[Document and screenshot pointing entries]
####################

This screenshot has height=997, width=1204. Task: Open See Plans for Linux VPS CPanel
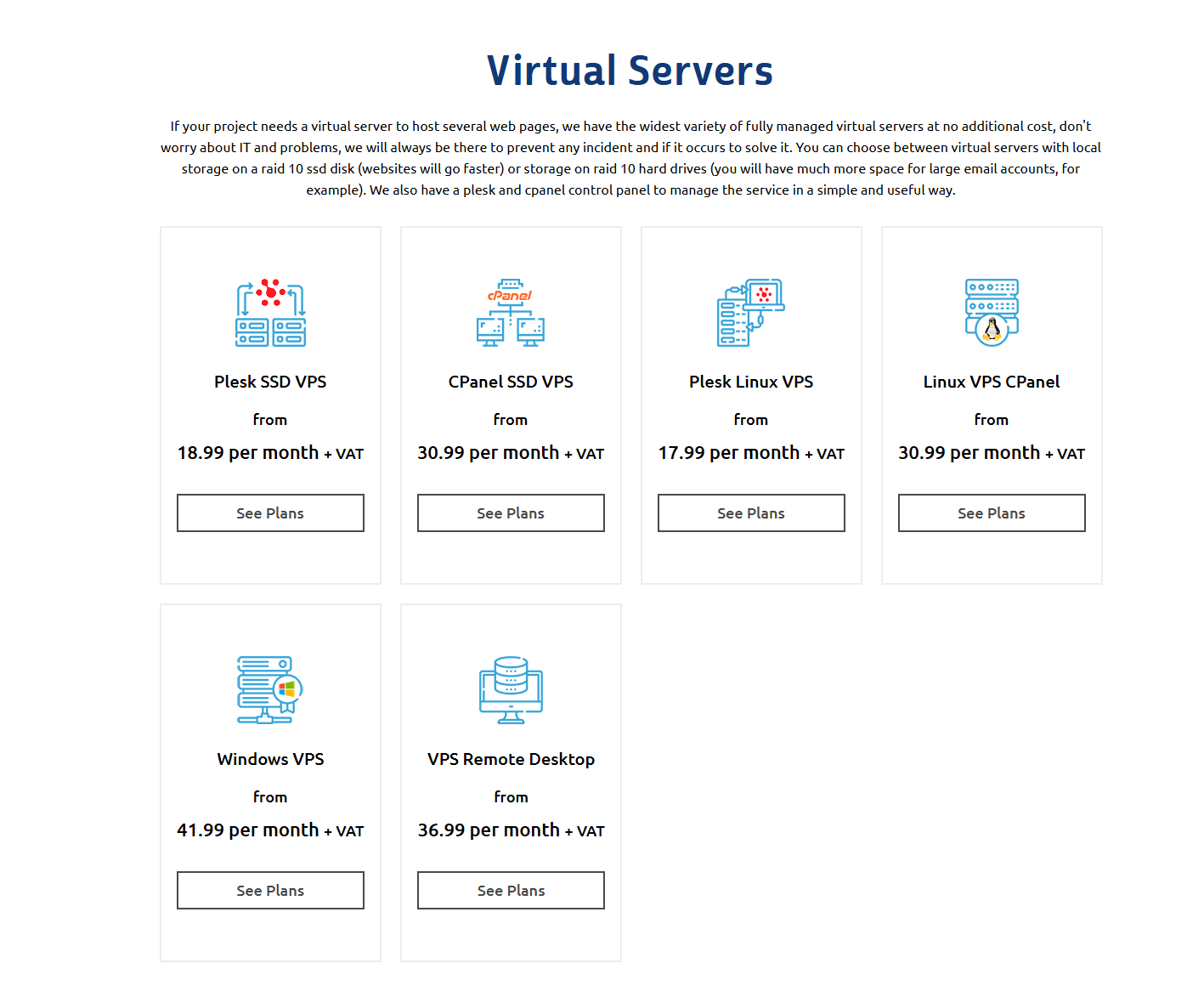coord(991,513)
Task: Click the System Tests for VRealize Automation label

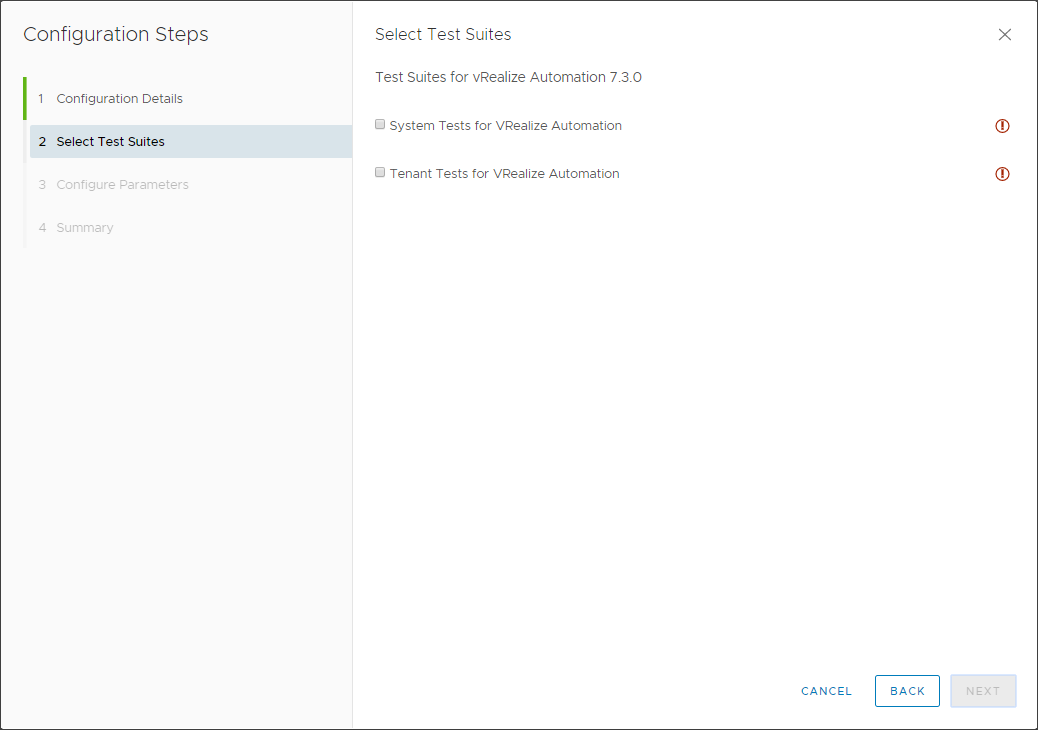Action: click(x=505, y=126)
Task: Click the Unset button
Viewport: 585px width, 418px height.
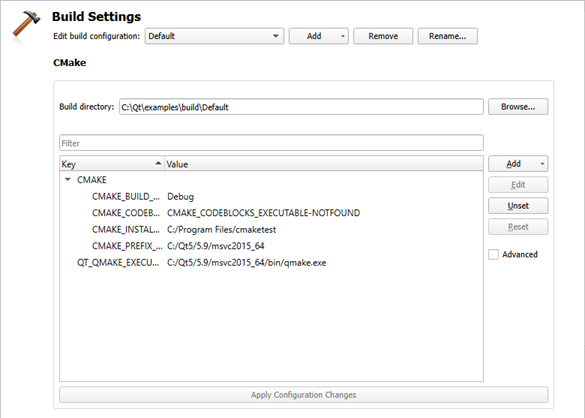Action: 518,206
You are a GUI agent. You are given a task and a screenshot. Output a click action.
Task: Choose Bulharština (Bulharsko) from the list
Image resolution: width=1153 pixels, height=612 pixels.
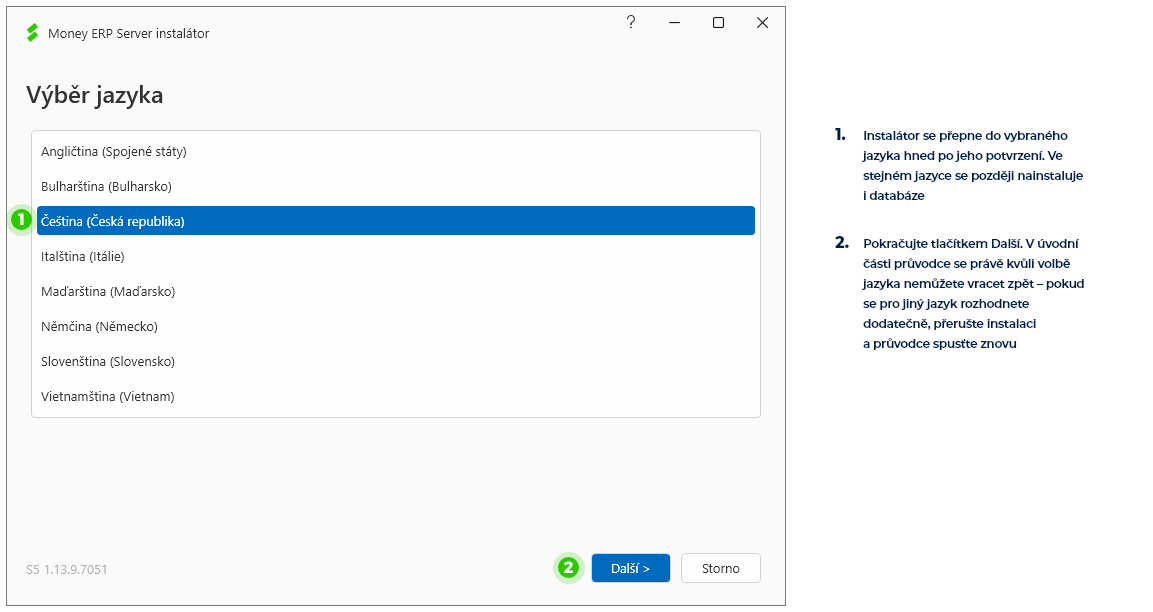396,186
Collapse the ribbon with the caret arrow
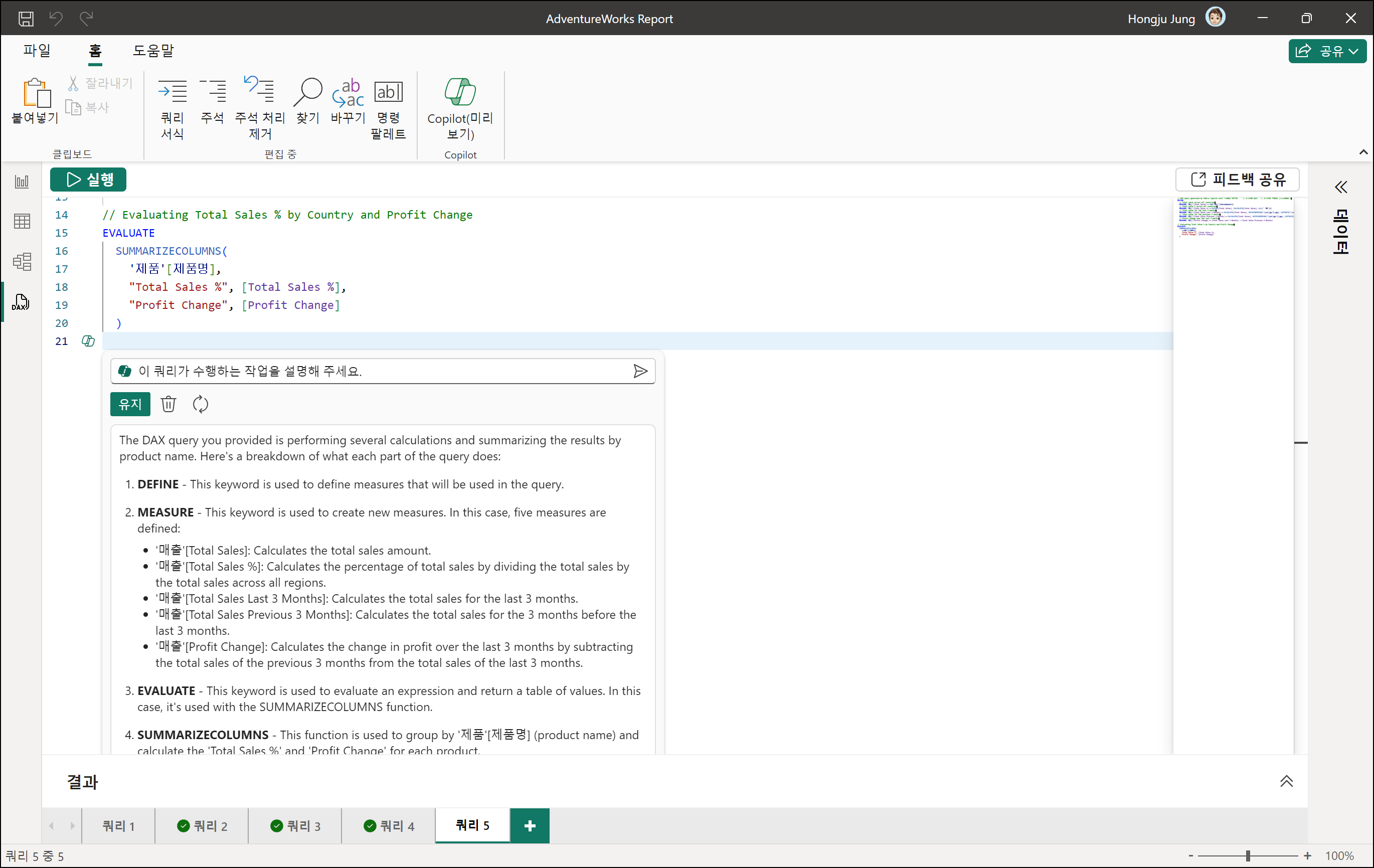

####################

» What the task requires: Substitute "image" for "screenshot" throughout all of the records above, leaving everything else unchanged, and reproduce them without the pictures.

» Correct result:
This image has height=997, width=1204. Task: Open See Plans for Linux VPS CPanel
coord(991,513)
Task: Click the System Tests for VRealize Automation label

Action: click(x=505, y=126)
Task: Click the Unset button
Viewport: 585px width, 418px height.
Action: 518,206
You are a GUI agent. You are given a task and a image. Output a click action.
Task: Choose Bulharština (Bulharsko) from the list
Image resolution: width=1153 pixels, height=612 pixels.
396,186
Collapse the ribbon with the caret arrow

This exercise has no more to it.